Pictures stay out, but every line of the data is copied exactly.

Stored records:
========================

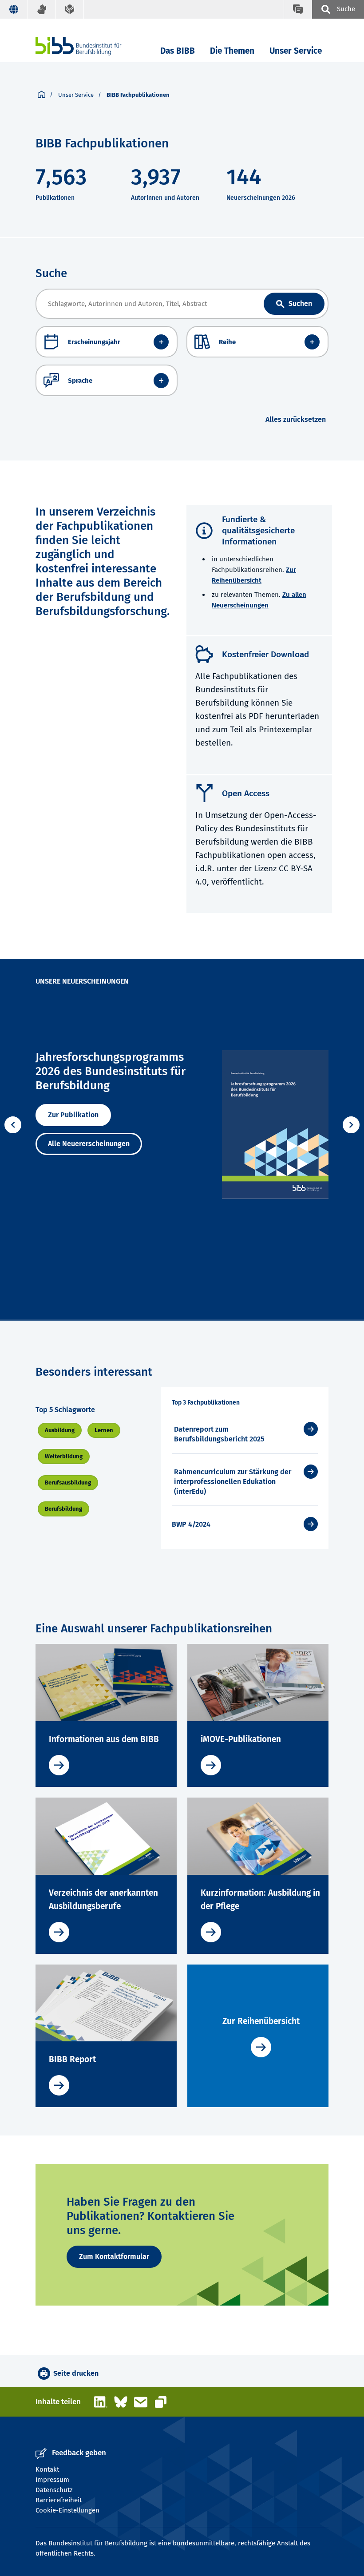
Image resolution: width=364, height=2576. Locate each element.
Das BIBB (177, 51)
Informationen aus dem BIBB (104, 1739)
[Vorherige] (12, 1124)
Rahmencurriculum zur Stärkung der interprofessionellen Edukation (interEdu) (232, 1482)
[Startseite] (41, 95)
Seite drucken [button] (76, 2373)
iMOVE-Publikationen (241, 1739)
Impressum (52, 2480)
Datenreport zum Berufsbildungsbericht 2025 (219, 1434)
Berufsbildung (63, 1508)
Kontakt (47, 2469)
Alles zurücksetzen (295, 419)
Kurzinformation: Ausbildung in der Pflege (260, 1899)
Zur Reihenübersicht (261, 2021)
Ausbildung (60, 1430)
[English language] (14, 9)
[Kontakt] (298, 9)
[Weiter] (351, 1124)
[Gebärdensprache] (42, 9)
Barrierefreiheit (59, 2500)
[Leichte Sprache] (70, 9)
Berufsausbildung (68, 1482)
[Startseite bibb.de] (92, 46)
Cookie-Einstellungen (67, 2510)
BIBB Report (72, 2059)
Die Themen (232, 51)
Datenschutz (54, 2490)
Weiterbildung (64, 1456)
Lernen (104, 1430)
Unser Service (295, 51)
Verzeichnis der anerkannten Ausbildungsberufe (103, 1899)
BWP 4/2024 (191, 1524)
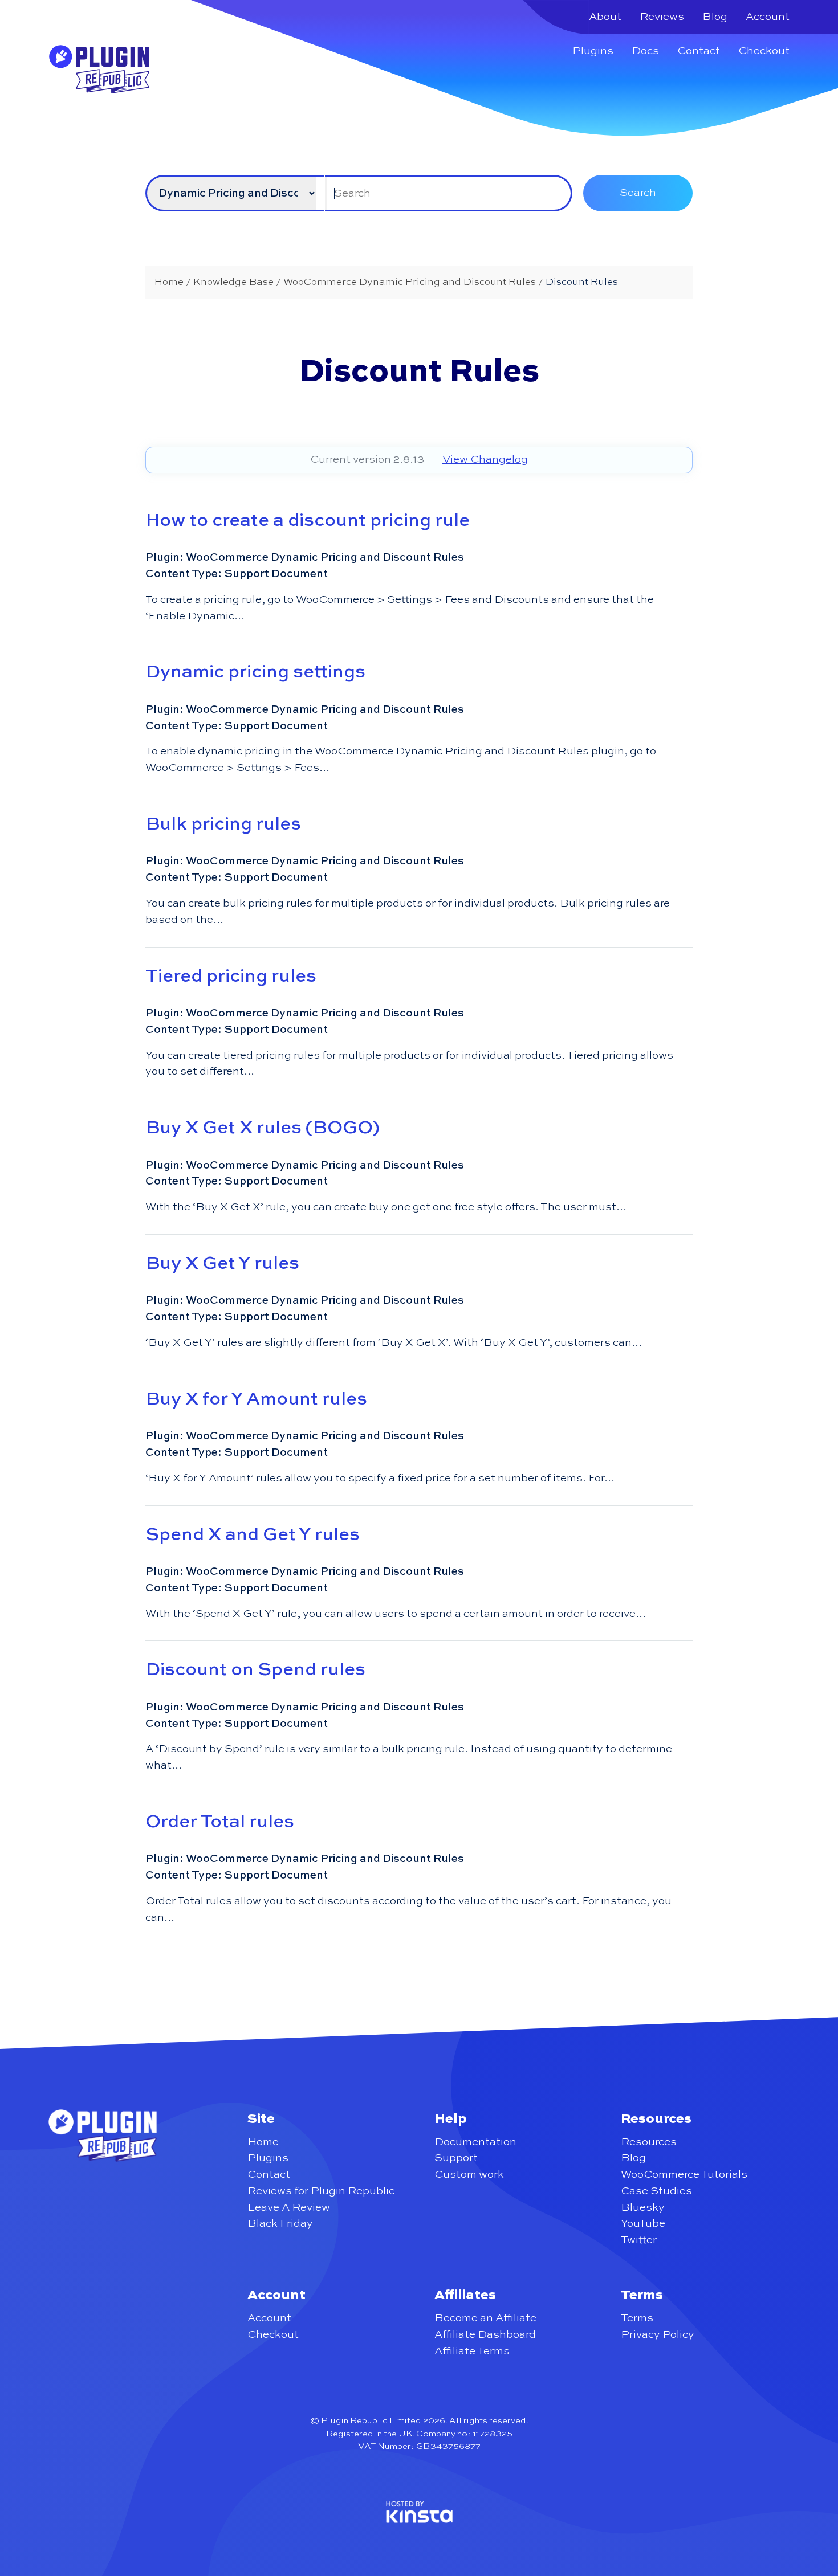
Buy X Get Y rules (222, 1264)
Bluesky (643, 2207)
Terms (637, 2318)
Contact (698, 51)
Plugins (592, 51)
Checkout (764, 51)
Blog (714, 16)
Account (768, 16)
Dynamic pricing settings (255, 672)
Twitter (639, 2240)
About (605, 16)
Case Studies (656, 2191)
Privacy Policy (657, 2334)
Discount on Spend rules (255, 1670)
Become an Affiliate (485, 2318)
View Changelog (485, 459)
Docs (645, 51)
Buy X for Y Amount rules (256, 1399)
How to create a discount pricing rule (307, 521)
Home (263, 2142)
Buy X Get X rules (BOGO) (262, 1128)
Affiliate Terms (472, 2351)
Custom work (469, 2174)
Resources (649, 2142)
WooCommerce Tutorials (684, 2174)
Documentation (475, 2142)
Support (456, 2158)
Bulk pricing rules (223, 824)
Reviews (662, 16)
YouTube (643, 2223)
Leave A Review (288, 2207)
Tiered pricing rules (230, 976)
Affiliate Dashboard (485, 2334)
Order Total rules (219, 1822)
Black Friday (280, 2223)
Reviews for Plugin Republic (320, 2191)
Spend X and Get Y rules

========================

* _Result_:
Image resolution: width=364, height=2576. Locate each element.
Das BIBB (177, 51)
Informationen aus dem BIBB (104, 1739)
[Vorherige] (12, 1124)
Rahmencurriculum zur Stärkung der interprofessionellen Edukation (interEdu) (232, 1482)
[Startseite] (41, 95)
Seite drucken [button] (76, 2373)
iMOVE-Publikationen (241, 1739)
Impressum (52, 2480)
Datenreport zum Berufsbildungsbericht 2025 (219, 1434)
Berufsbildung (63, 1508)
Kontakt (47, 2469)
Alles zurücksetzen (295, 419)
Kurzinformation: Ausbildung in der Pflege (260, 1899)
Zur Reihenübersicht (261, 2021)
Ausbildung (60, 1430)
[English language] (14, 9)
[Kontakt] (298, 9)
[Weiter] (351, 1124)
[Gebärdensprache] (42, 9)
Barrierefreiheit (59, 2500)
[Leichte Sprache] (70, 9)
Berufsausbildung (68, 1482)
[Startseite bibb.de] (92, 46)
Cookie-Einstellungen (67, 2510)
BIBB Report (72, 2059)
Die Themen (232, 51)
Datenschutz (54, 2490)
Weiterbildung (64, 1456)
Lernen (104, 1430)
Unser Service (295, 51)
Verzeichnis der anerkannten Ausbildungsberufe (103, 1899)
BWP 4/2024 (191, 1524)
Buy X Get Y rules (222, 1264)
Bluesky (643, 2207)
Terms (637, 2318)
Contact (698, 51)
Plugins (592, 51)
Checkout (764, 51)
Blog (714, 16)
Account (768, 16)
Dynamic pricing settings (255, 672)
Twitter (639, 2240)
About (605, 16)
Case Studies (656, 2191)
Privacy Policy (657, 2334)
Discount on Spend rules (255, 1670)
Become an Affiliate (485, 2318)
View Changelog (485, 459)
Docs (645, 51)
Buy X for Y Amount rules (256, 1399)
How to create a discount pricing rule (307, 521)
Home (263, 2142)
Buy X Get X rules (BOGO) (262, 1128)
Affiliate Terms (472, 2351)
Custom work (469, 2174)
Resources (649, 2142)
WooCommerce Tutorials (684, 2174)
Documentation (475, 2142)
Support (456, 2158)
Bulk pricing rules (223, 824)
Reviews (662, 16)
YouTube (643, 2223)
Leave A Review (288, 2207)
Tiered pricing rules (230, 976)
Affiliate Dashboard (485, 2334)
Order Total rules (219, 1822)
Black Friday (280, 2223)
Reviews for Plugin Republic (320, 2191)
Spend X and Get Y rules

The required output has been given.